Patients with chronic kidney disease (CKD) frequently experience anemia, a common complication associated with increased cardiovascular risk and reduced quality of life. However, according to Gayathri Delanerolle, MBBS, MSc, and colleagues, anemia is often suboptimally managed. Many patients are managed in the setting of primary care along with other comorbidities.
The researchers conducted a qualitative study designed to evaluate the effectiveness of an audit-based education (ABE) intervention in improving the management of anemia in CKD in primary care. Results were reported online in the Journal of Primary Care & Community Health [doi.org/10.1177/21501319221144955].
The study examined outcomes that would be relevant to practitioners and patients, those that expose variation of practice from the National Institute for Health and Care Excellence (NICE) guidelines, and whether the intervention was feasible and acceptable.

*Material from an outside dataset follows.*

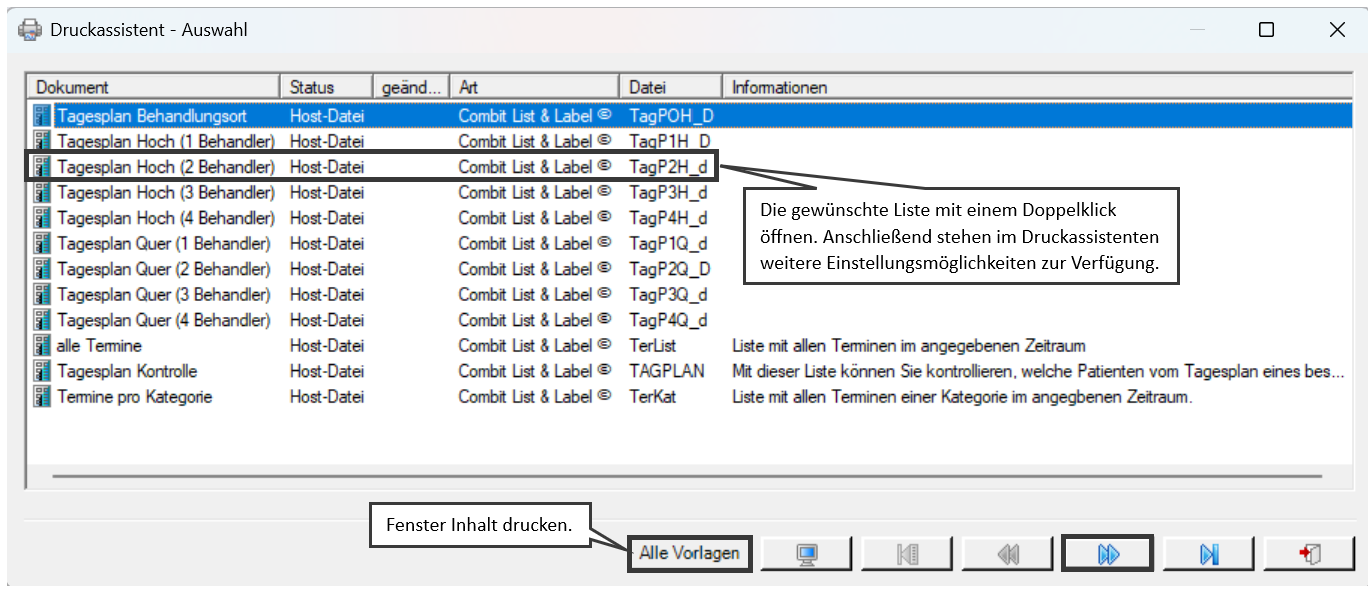Select Termine pro Kategorie row
The image size is (1372, 589).
coord(690,397)
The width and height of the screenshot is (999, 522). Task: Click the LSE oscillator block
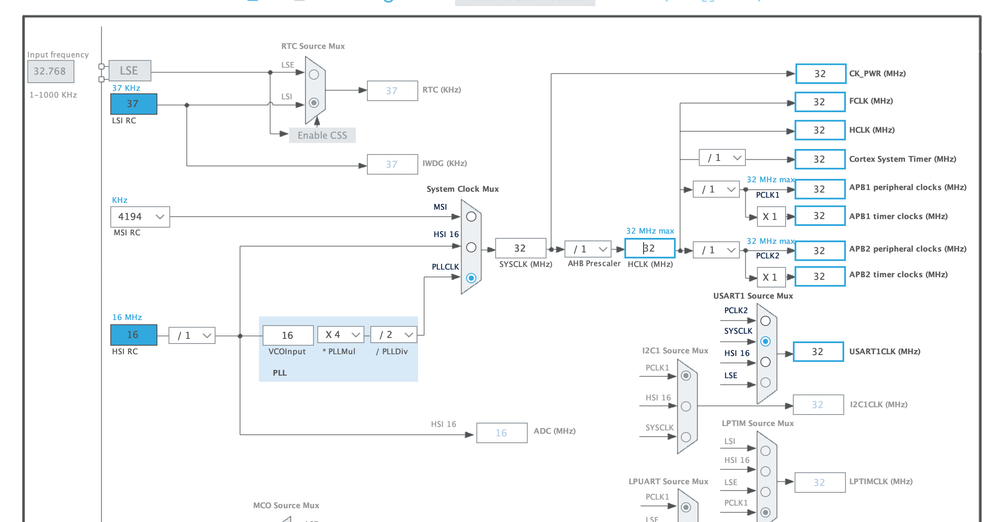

Practitioners from five primary care groups and seven patients from four practices in London, England, participated in the discussions. The practitioners welcomed the evidence-based step-wise intervention. However, they felt that prescription of erythropoiesis-stimulating agents (ESAs) was outside the scope of their practice.
There was a gap between NICE guidance and clinical practice among the primary care providers. Iron studies were not well understood and anemia was often conservative or delayed.
Patients were often unaware of having CKD, and were more concerned about other comorbidities. They were largely trusting of their primary care provider’s ability to manage them appropriately.
In summary, the researchers said, “The first steps of the intervention were welcomed by practitioners, but they expressed concerns about independently prescribing ESAs. Renal physicians and general practitioners could develop shared care protocols for ESA use in primary care. There is scope to improve awareness of renal anemia, and enhance knowledge of guideline recommendations; and our intervention should be modified accordingly.”